The Duke Center for Autism and Brain Development has been designated as a National Institutes of Health Autism Center of Excellence and received substantial funding for research on autism and attention deficit hyperactivity disorder. This $12 million, five-year program funds studies that seek to improve the screening, assessment, diagnosis, and treatment of young children with autism and/or ADHD, a comorbidity that is prevalent but not well understood.
The Center’s mission is to provide exceptional, compassionate care to families so that each individual with autism will realize his or her fullest potential and to expand our impact through education, innovative research, and public policy.

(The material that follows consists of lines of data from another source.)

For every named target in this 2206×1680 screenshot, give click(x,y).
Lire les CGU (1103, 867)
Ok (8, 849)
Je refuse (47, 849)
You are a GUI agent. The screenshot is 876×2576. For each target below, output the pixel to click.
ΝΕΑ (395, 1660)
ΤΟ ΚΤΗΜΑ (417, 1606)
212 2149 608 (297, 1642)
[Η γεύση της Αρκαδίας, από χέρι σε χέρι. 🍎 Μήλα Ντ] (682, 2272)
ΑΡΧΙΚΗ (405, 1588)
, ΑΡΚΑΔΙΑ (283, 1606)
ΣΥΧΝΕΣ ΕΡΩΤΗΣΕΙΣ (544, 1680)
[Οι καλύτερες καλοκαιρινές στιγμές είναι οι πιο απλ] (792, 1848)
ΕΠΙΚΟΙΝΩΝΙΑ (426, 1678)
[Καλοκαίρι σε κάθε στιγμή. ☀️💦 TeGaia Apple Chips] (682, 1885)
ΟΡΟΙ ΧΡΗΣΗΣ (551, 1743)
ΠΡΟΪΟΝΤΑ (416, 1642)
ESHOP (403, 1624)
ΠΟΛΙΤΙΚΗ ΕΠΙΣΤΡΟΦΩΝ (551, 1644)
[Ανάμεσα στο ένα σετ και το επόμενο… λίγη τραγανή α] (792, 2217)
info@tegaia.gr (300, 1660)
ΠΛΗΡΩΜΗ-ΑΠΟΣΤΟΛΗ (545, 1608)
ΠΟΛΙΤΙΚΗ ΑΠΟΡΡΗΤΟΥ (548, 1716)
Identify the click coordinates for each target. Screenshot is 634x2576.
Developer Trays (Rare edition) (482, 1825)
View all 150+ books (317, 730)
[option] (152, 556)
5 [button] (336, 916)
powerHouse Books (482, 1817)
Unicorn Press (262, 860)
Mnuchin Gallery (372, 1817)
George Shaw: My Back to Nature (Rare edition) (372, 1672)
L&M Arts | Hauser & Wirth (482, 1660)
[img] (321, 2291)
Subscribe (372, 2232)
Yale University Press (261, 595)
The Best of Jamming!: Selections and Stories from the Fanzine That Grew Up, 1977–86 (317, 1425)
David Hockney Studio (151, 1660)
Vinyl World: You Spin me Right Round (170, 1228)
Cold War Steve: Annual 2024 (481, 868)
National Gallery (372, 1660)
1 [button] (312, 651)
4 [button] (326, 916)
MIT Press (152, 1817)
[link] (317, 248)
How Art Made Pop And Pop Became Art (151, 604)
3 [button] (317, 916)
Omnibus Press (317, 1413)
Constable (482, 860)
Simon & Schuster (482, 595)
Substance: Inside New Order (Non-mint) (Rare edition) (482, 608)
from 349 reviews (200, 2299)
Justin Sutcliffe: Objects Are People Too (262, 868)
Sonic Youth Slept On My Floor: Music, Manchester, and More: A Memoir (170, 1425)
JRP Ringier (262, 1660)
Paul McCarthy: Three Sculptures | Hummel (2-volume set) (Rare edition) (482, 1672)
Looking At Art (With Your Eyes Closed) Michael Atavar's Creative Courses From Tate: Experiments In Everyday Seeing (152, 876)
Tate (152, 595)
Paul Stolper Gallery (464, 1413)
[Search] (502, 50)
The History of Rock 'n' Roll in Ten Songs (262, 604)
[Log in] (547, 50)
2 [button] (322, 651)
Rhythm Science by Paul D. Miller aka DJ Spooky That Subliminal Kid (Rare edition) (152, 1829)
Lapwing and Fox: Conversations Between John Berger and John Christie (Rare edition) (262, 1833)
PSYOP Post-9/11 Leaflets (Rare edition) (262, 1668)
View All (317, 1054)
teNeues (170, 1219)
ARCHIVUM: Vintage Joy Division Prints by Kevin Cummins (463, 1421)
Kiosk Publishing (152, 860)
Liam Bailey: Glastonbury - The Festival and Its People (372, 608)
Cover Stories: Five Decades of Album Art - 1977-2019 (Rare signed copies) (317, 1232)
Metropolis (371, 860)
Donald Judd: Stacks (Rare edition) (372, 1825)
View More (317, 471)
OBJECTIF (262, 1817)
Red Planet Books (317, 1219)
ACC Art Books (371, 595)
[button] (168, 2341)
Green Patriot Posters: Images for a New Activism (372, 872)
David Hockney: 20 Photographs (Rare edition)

DIBS works closely with the Center to support education and outreach efforts such as the annual Autism Awareness Month lecture and Discovery Day.
DIBS Director Geraldine Dawson, PhD, a renowned researcher in the development and diagnosis of autism spectrum disorder in young children, directs the Autism Center. She is William Clelland Distinguished Professor of Psychiatry and Behavioral Sciences at Duke University, where she also is Professor of Pediatrics and Psychology & Neuroscience.
Spring 2021 Seminar Series
Note: All seminars are held from 4-5 p.m. ET. Advance registration is required.
Jan. 6, 2021 - Vanessa Bal, PhD, Rutgers University, "Assessment of Minimally Verbal Children and Adults" REGISTER HERE
Feb. 3, 2021 - Giulia Righi, PhD., Brown University, "A Partial Hospital Program for Children & Adolescents with Developmental Disabilities & Psychiatric Co-morbidities: Lessons from the Trenches"
March 3, 2021 - Jill Locke, PhD, University of Washington, "Applying Implementation Science Methods to Support Evidence-based Practice Use for Children with Autism in Schools"
May 12, 2021 - Danai Fannin, PhD., North Carolina Central University, "Rural Health Disparities in ASD"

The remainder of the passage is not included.